#### [Task prompt]
Leave the images out, and copy each of the records below exactly.

#### [Information supplied]
──────────
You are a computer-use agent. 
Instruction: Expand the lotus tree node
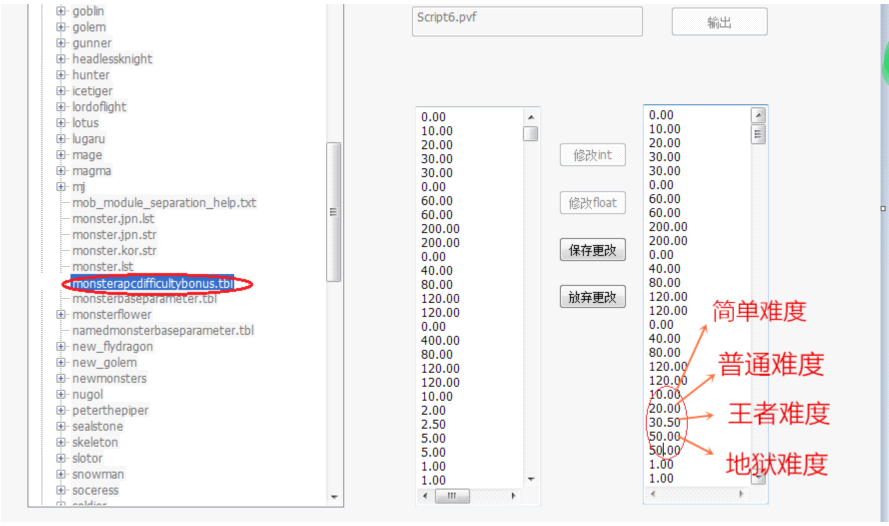point(61,123)
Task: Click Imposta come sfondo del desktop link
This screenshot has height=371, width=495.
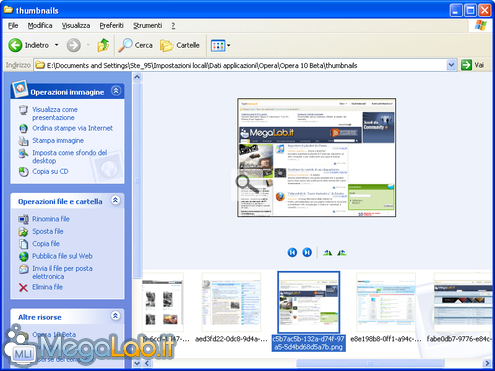Action: click(x=70, y=157)
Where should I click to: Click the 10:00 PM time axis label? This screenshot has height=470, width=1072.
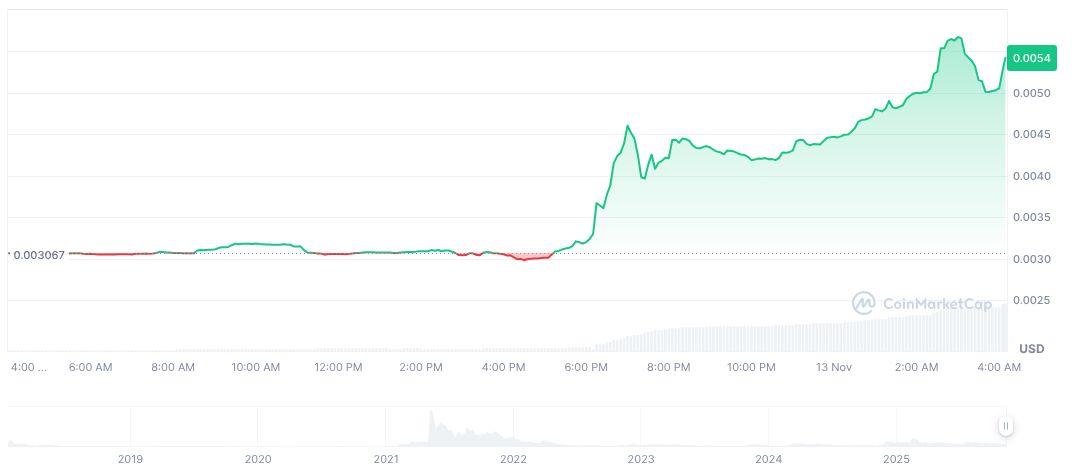pos(751,368)
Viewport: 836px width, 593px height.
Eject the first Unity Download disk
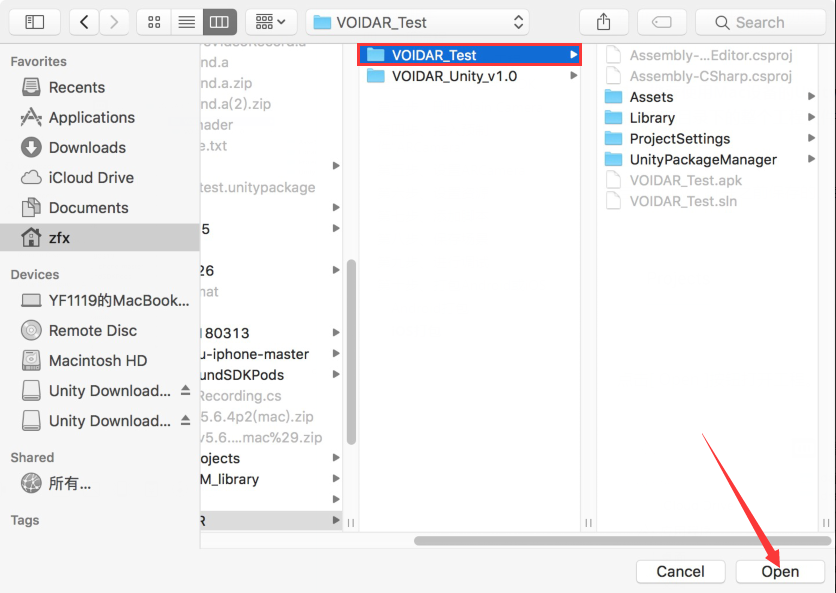(x=186, y=391)
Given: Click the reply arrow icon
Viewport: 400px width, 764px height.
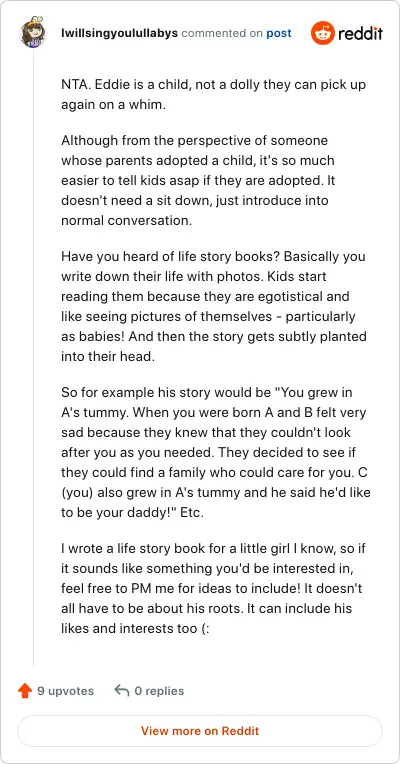Looking at the screenshot, I should pos(121,690).
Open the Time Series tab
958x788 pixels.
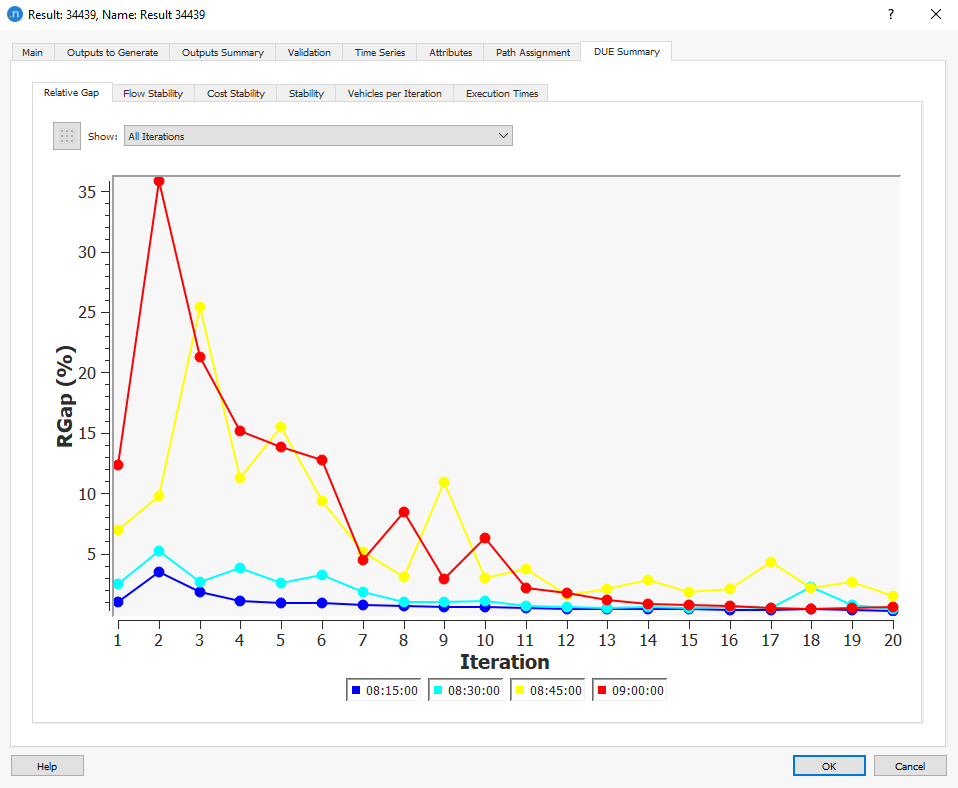pos(379,52)
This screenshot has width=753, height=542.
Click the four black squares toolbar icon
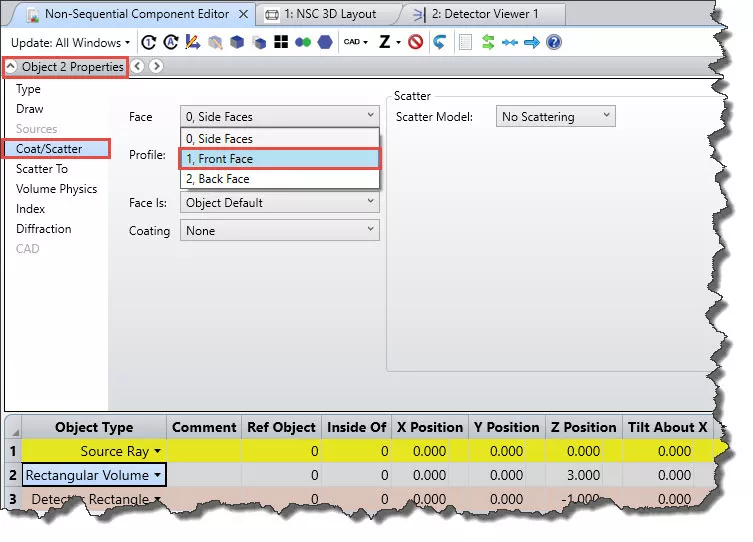282,42
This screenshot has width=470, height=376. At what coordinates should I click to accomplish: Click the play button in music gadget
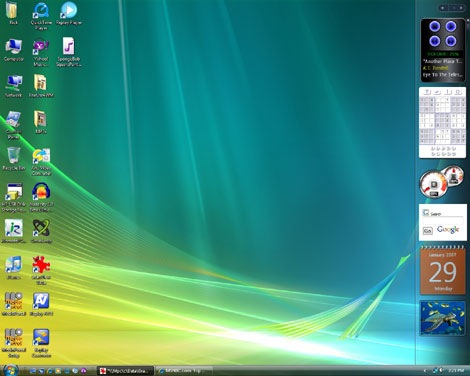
──────────
#### [Response area]
You are a computer-use agent. 
Instruction: Expand the lotus tree node
point(61,123)
Task: Click Imposta come sfondo del desktop link
This screenshot has height=371, width=495.
Action: click(x=70, y=157)
Where should I click to: Click the 10:00 PM time axis label? This screenshot has height=470, width=1072.
pos(751,368)
Viewport: 836px width, 593px height.
Eject the first Unity Download disk
(x=186, y=391)
Given: Click the reply arrow icon
Viewport: 400px width, 764px height.
Looking at the screenshot, I should pos(121,690).
Open the Time Series tab
958x788 pixels.
pos(379,52)
This screenshot has width=753, height=542.
Click the four black squares toolbar icon
282,42
This screenshot has width=470, height=376. At what coordinates should I click to accomplish: Click the play button in music gadget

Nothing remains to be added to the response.